He was a man, just a man, but he
was a good man. He paid his taxes, his cars were insured, he was a hard worker,
a loving husband, a doting father. He did not smoke, he did not swear, and he
attended church every Sunday without fail.
Yes,
he was just a man, but he was a good man.
It
was a beautiful summer day, this man sitting on his porch, holding hands with
his wife, soaking in the sun with a lazy smile on his face. His eyes, which had
been closed with contentment, suddenly flung open as he heard someone ascending
the stairs to his front door.

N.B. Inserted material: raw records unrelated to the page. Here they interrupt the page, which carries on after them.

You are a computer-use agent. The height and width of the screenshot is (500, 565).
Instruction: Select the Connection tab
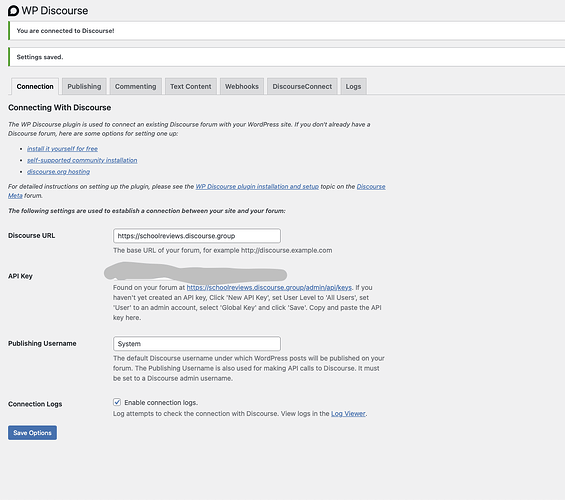pyautogui.click(x=35, y=86)
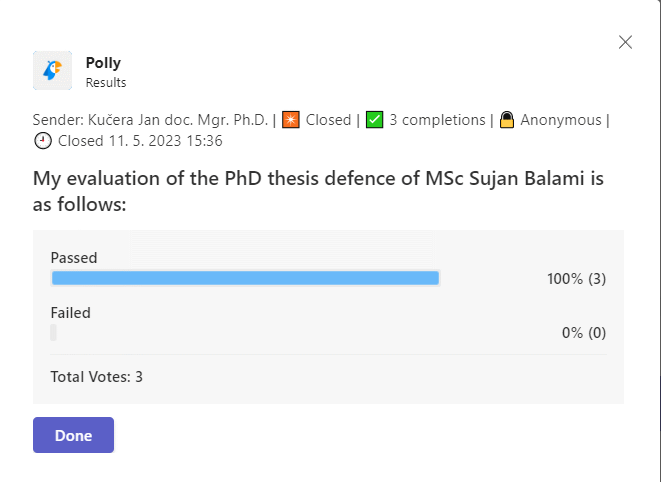
Task: Click the 0% (0) vote count
Action: pos(583,333)
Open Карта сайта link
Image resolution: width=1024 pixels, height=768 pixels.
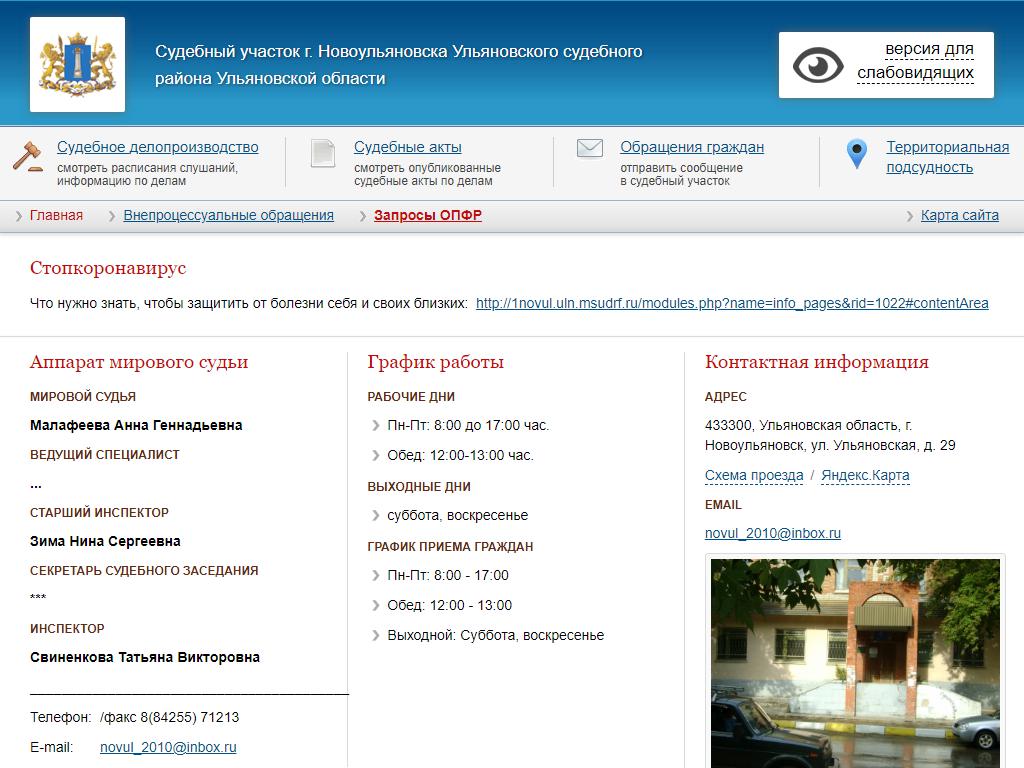(x=959, y=215)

He nudged his wife when he saw the visitor, a cop
in uniform, an ominous grey look on his face.
“Good
afternoon,” the intruder said.
“Good
afternoon, officer.”
“I
have some bad news, sir,” said the officer, and the man’s wife covered her
mouth.
They
had thought their daughters, ages sixteen and fourteen, were together at a
church lock-in the night before. In fact, they were at a party, the kind of
party in a big brick house with no parents home. They had both gotten in the
car, intoxicated. The car veered off the road, running into a pole, killing
them both.
He
was a man, just a man, but he was a good man. He cried day and night as he
planned the details for his girls’ funeral, the pink lined caskets, the music
they liked. He tried to comfort his wife, his beautiful wife, but she was
removed from him by her shield of grief, and would not let him touch her.
The
day after the girls’ memorial service, the good man’s wife put a gun in her
mouth and blew herself away.
He
was a man, just a man, but he was a good man. Even with his firm faith, he
could not find the ray of hope in the darkness of that valley. He could not get
out of bed in the morning. Too many months of withering excuses, and he lost his
job. Soon thereafter, his car was repossessed. Then his home went into
foreclosure.
He
is a man, just a man, but he is a good man. He sits between two skyscrapers,
the lowest of the low, in a grimy flannel shirt and ripped-up jeans, his beard
overgrown. At night, he cries to himself, “My God, my God, why have you
forsaken me?” and during the day he asks the passerby for change, but you just
wave your hand at him and think, He got
himself into this situation; he can get himself out of it.